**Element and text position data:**

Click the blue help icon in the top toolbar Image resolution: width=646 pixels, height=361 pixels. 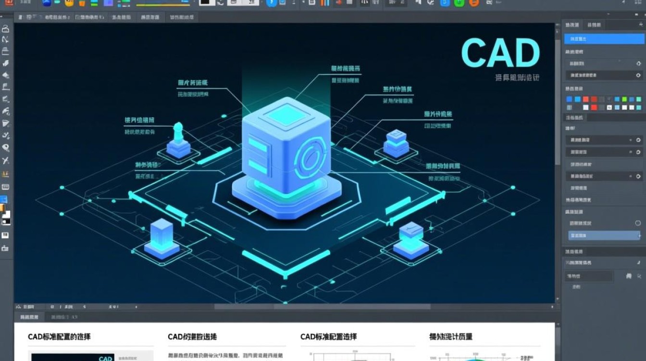click(x=272, y=4)
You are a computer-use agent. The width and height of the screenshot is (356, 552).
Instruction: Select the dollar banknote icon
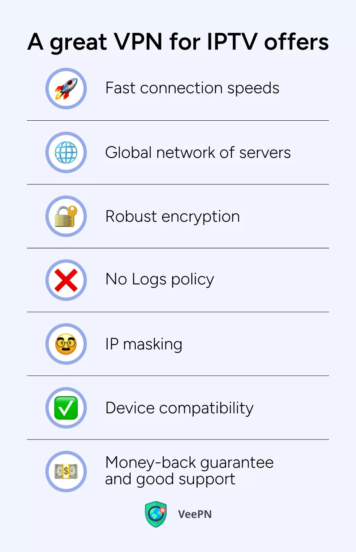coord(66,472)
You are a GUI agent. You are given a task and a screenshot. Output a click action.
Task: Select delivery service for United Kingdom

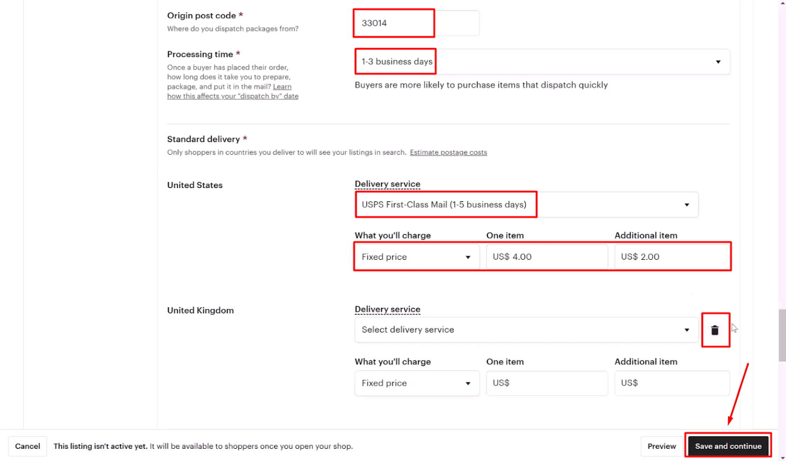point(526,330)
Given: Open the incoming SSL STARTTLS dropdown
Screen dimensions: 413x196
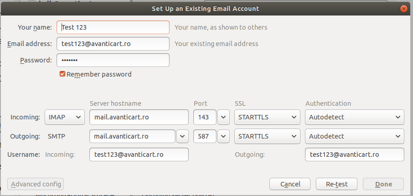Looking at the screenshot, I should coord(267,117).
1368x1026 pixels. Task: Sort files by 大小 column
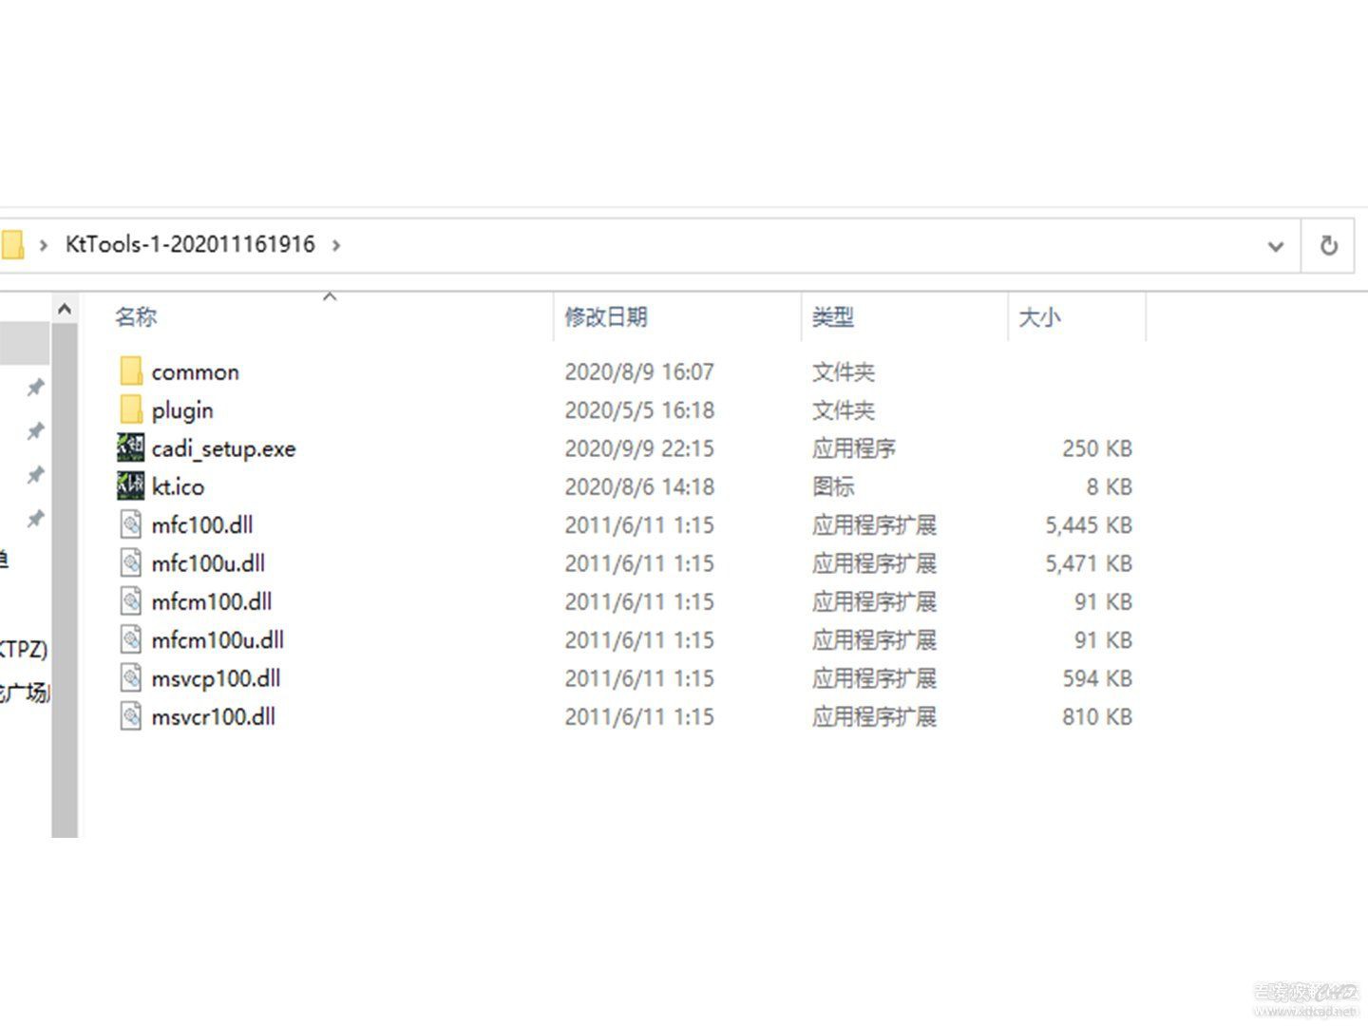pos(1038,317)
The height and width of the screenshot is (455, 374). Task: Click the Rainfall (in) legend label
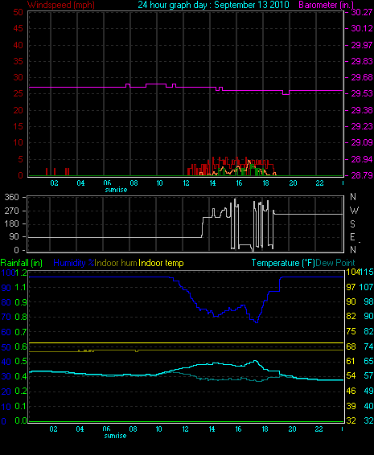22,263
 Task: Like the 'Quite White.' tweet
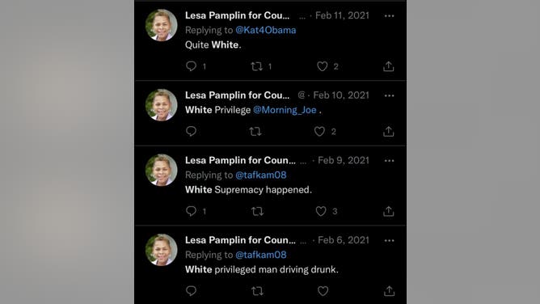[322, 66]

**Written instruction:**
Copy out every line of the items above that contains the word "agent".

**Output of the task:**
You are a computer-use agent. The width and height of the screenshot is (356, 552).
You are a GUI agent. You are given a task and a screenshot. Output a click action.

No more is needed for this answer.